Welcome! This blog contains research, information on lifestyle, nutrition, dietary supplements and health for those with MS, as well as continuing information on the understanding of CCSVI and cerebral hypoperfusion. This blog is informative only--all medical decisions should be discussed with your own physicians.

The posts are searchable---simply type in your topic of interest in the search box at the top left.

Almost all of MS research is initiated and funded by pharmaceutical companies. This maintains the EAE mouse model and the immune paradigm of MS, and continues the 15 billion dollar a year MS treatment industry. But as we learn more about slowed blood flow, gray matter atrophy, and environmental links to MS progression and disability--all things the current drugs do not address--we're discovering more about how to help those with MS.

To learn how this journey began, read my first post from August, 2009. Be well! Joan

Wednesday, August 20, 2014

Inadequate cerebral blood flow and loss of neurons in MS

A new study was recently been published in the JAMA Neurology journal.  One of the investigators is Yulin Ge, MD--a recent presenter at the International Society for Neurovascular Disease conference.  www.isnvd.org  Dr. Ge has been imaging the MS brain for over a decade at NYU, and he has found many vascular connections to MS.

The study looks at cerebrovascular reactivity, or CVR.  CVR is how the brain reacts or responds  with blood flow when there is vasodilation.  This function is extremely important, as neurons need adequate blood flow to provide glucose and oxygenation.  Without this response of adequate cerebral bloodflow (CBF), the brain will not function properly, and neurons can potentially die.


What this new study did to measure CVR was to look at how healthy controls and pwMS responded to a hypercapnia (too much carbon dioxide), which the researchers created by using 5% carbon dioxide gas.  This gas increases cerebral blood flow by creating vasodilation--or a widening of blood vessels.  A healthy endothelium (lining of the blood vessels) would normally respond to hypercapnia by widening vessels and allowing for more blood to flow to the brain.

Patients with MS had a significant decrease of cerebrovascular reactivity compared with controls. This decrease in CRV correlated to gray matter atrophy, but did not correlate with white matter lesions. 

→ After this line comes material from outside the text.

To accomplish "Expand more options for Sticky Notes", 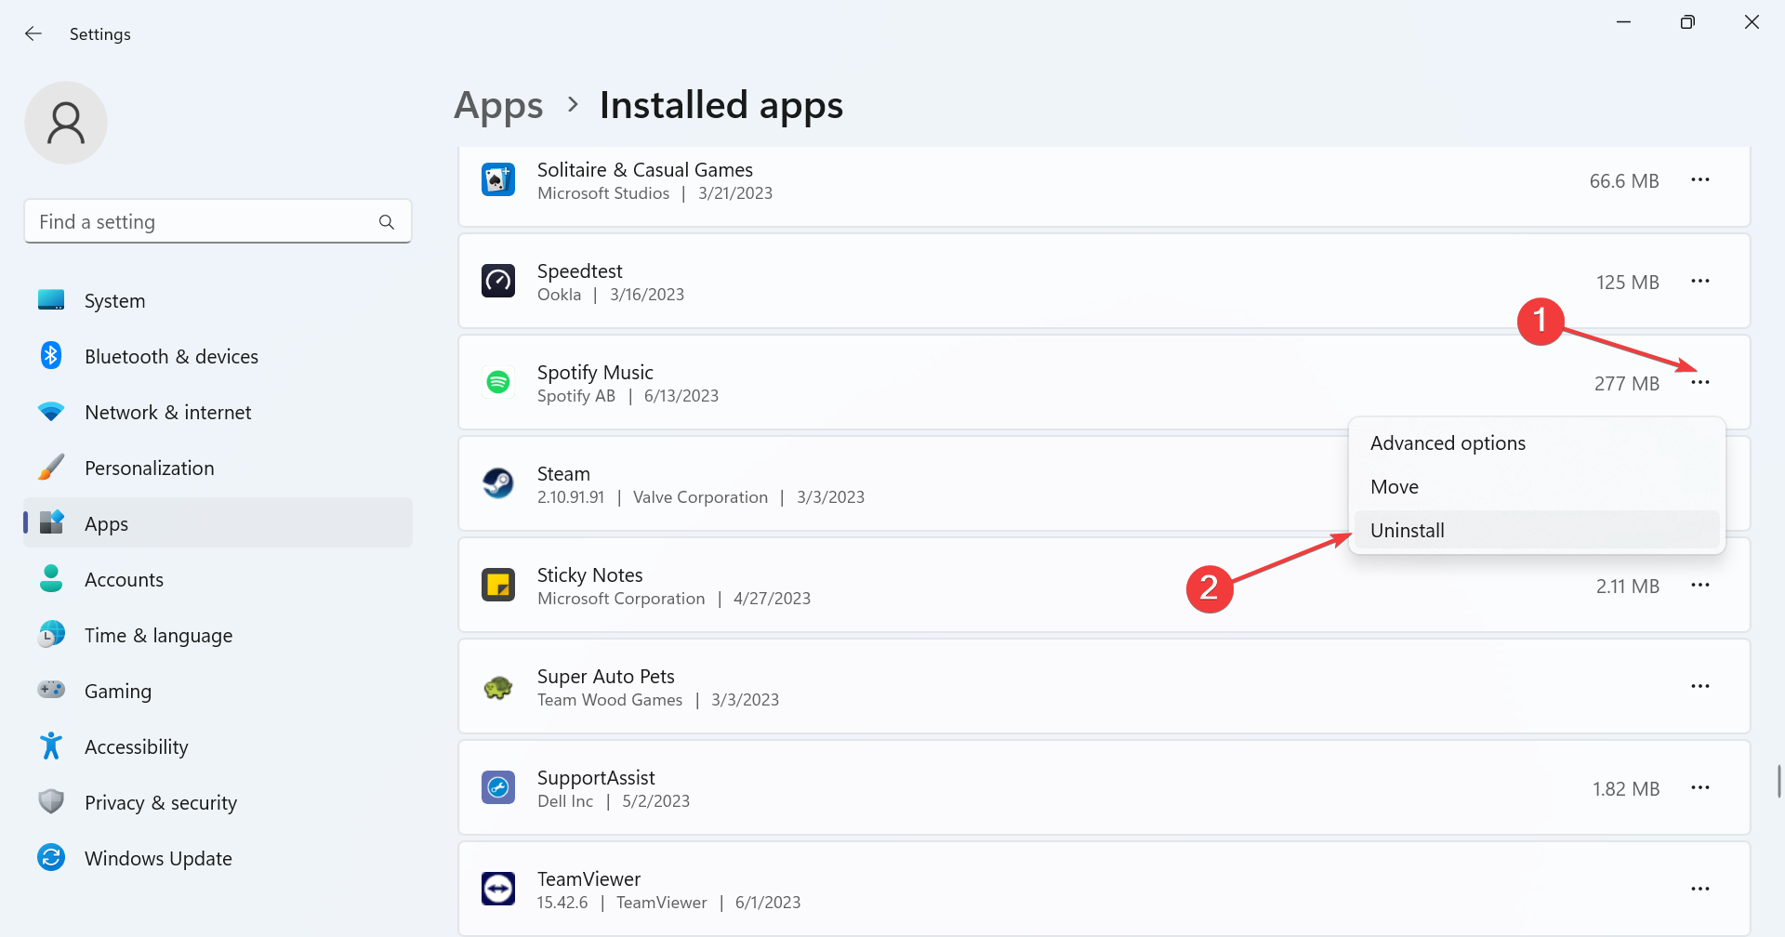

Their conclusion was that there is an impairment in the cerebrovascular pathophysiology in pwMS, and that inadequate blood flow to neurons may indeed be the cause of neurodegeneration in MS.  And that this was a vascular problem, NOT a problem initiated by white matter lesions.

We know that impaired CVR is related to arterial stenosis and occlusion of the blood vessels in the neck.  http://www.hindawi.com/journals/rrp/2012/268483/

Note that this new study did not hypothesize why this is happening in people with MS. But this study could well be related to what the Columbia researchers saw when they damaged the vascular endothelial cells outside the brain.

The Columbia University study, which was published earlier this summer, found that when researchers damaged the vascular endothelial cells lining the blood vessels outside the brain using lasers to cause oxidative stress,  they could disrupt blood flow to the brain and affect neurovascular coupling.  http://ccsviinms.blogspot.com/2014/06/columbia-researchers-provide-new.html

Dr. Zamboni has noted that there is a derangement of the endothelial cell layer in the jugular veins and valves in people with CCSVI/MS.  This loss of endothelial cell integrity could well be causing the decrease in cerebrovascular reactivity seen in people with MS.

As an anecdotal side note, my husband's gray matter atrophy reversed after he was treated for dural and jugular venous stenosis and began following the Endothelial Health Program.
And he has had no further MS progression since 2007.

The heart and brain are connected, and a healthy endothelium is essential to both.